We cannot have everything placed in our hands. We must pursue our dreams. There have been countless inspiring and successful photographers who have built a reputation for themselves, and you could be the next.
Let us now look at the history of digital photography. An Iraqi scientist invented the earliest camera in recorded history, known as the camera obscura, in the early 11th century. The first surviving photograph was taken in 1826 by a Frenchman called Thomas Nicéphore Niépce, who used a portable camera obscura to capture the iconic image known as "View from the Window at Le Gras (Mueller, 2021)."
It would be nearly 150 years after Niépce's photograph before digital cameras were invented. During that time, the field of photography progressed and evolved, transitioning from a highly technical profession that required substantial training to master to something that anybody with the correct tools could accomplish anywhere. Digital photography took this a step further, enhancing the craft for pros while also making high-quality images available to the general public.
So, how did we arrive here?
It doesn't take a rocket scientist to capture stunning digital photographs, but it did take one to get us here. Eugene F. Lally of NASA's Jet Propulsion Laboratory pioneered digital photography in 1961 by attempting to convert light signals so that astronauts could take clearer photos and better determine their position in space.
At the time, and for many decades after, photography was done on film, which was an efficient procedure but did not provide the immediate results that Lally desired. Unfortunately for Lally, the first filmless camera would not be produced for another fifteen years, but his early speculations aided in its development, particularly the idea of utilizing photo sensors instead of film to capture photos.

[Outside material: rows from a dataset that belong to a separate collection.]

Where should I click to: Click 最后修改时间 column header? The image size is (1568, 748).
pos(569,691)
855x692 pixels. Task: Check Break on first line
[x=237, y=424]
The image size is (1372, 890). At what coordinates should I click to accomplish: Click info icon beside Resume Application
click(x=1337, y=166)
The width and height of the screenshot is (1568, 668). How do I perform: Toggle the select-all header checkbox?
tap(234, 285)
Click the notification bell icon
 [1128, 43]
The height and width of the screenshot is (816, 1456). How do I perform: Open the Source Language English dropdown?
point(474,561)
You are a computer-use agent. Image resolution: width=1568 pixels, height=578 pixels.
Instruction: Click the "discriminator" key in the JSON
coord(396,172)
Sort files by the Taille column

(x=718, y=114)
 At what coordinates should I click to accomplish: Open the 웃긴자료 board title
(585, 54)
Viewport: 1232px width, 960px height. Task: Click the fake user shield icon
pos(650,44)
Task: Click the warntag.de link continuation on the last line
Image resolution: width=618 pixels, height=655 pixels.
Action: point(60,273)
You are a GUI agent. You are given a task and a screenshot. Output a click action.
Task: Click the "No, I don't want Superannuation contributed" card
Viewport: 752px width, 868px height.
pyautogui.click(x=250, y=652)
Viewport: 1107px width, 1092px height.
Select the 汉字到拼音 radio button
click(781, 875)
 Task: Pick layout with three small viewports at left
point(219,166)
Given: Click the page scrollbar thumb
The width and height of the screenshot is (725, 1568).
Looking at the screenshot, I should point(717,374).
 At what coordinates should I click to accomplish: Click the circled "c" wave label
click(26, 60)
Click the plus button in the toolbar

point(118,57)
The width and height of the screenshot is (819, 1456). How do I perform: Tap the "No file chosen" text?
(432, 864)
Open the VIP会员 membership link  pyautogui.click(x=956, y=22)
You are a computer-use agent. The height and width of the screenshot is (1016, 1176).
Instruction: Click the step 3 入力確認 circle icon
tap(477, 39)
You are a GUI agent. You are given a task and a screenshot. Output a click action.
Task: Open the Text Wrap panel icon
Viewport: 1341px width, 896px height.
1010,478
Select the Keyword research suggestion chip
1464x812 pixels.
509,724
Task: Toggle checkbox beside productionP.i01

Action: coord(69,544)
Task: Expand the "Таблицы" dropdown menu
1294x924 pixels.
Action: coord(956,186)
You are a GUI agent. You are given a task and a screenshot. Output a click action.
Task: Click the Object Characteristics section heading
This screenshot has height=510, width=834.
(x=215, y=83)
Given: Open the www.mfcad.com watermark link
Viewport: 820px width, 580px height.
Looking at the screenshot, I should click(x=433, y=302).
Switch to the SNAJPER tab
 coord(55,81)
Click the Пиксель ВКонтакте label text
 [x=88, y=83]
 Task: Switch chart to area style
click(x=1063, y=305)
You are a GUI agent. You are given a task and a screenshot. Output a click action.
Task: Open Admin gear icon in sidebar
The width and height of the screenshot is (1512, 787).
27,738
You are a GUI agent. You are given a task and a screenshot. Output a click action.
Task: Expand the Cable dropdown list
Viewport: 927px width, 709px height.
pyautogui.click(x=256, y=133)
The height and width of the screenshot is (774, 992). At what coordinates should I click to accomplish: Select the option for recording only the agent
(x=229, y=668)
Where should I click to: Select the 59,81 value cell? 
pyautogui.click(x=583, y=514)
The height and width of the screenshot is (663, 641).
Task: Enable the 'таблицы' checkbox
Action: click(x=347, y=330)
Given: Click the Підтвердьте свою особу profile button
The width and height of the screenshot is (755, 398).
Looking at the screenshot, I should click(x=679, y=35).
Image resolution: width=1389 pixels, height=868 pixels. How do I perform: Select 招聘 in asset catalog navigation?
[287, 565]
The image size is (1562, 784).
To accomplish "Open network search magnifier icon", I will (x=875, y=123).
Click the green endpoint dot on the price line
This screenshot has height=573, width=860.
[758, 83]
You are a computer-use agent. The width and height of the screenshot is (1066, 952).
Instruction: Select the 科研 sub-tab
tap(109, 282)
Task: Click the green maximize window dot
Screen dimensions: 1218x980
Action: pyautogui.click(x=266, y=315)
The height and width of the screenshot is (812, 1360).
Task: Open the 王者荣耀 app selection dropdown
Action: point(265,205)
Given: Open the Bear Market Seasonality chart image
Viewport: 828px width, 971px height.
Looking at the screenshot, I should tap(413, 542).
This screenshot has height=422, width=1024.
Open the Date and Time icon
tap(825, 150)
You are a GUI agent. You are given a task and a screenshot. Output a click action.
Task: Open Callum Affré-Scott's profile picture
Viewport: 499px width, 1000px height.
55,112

There were a number of further improvements in digital photography in the years that followed, but prior to the introduction of the digital camera, many were also directly tied to enhancing space photography.
The history of digital photography cannot thus be traced back to a single year or a single development. Instead, digital images are the result of many experts working over many years toward comparable goals. And we can thank them all for digital photography in its current form, even if most of us aren't utilizing it to position ourselves among the stars.
All this digital photography hype, and we haven't even gotten to the first digital camera. The digital camera breakthrough transformed not only space photography, but also the entire field of photography. The inventor of the digital camera came from a firm that you may expect to see mentioned here: Kodak.
Steven Sasson, an Eastman Kodak engineer, invented the digital camera in December 1975. The first digital camera, weighing nearly nine pounds and measuring roughly the size of a regular printer, wasn't precisely the physical prototype for the cameras we see today, at least not from the outside. It was, however, a breakthrough piece of technology, employing CCD chips—which are still used as image sensors today—and a whopping sixteen batteries to allow the user to create digital photographs.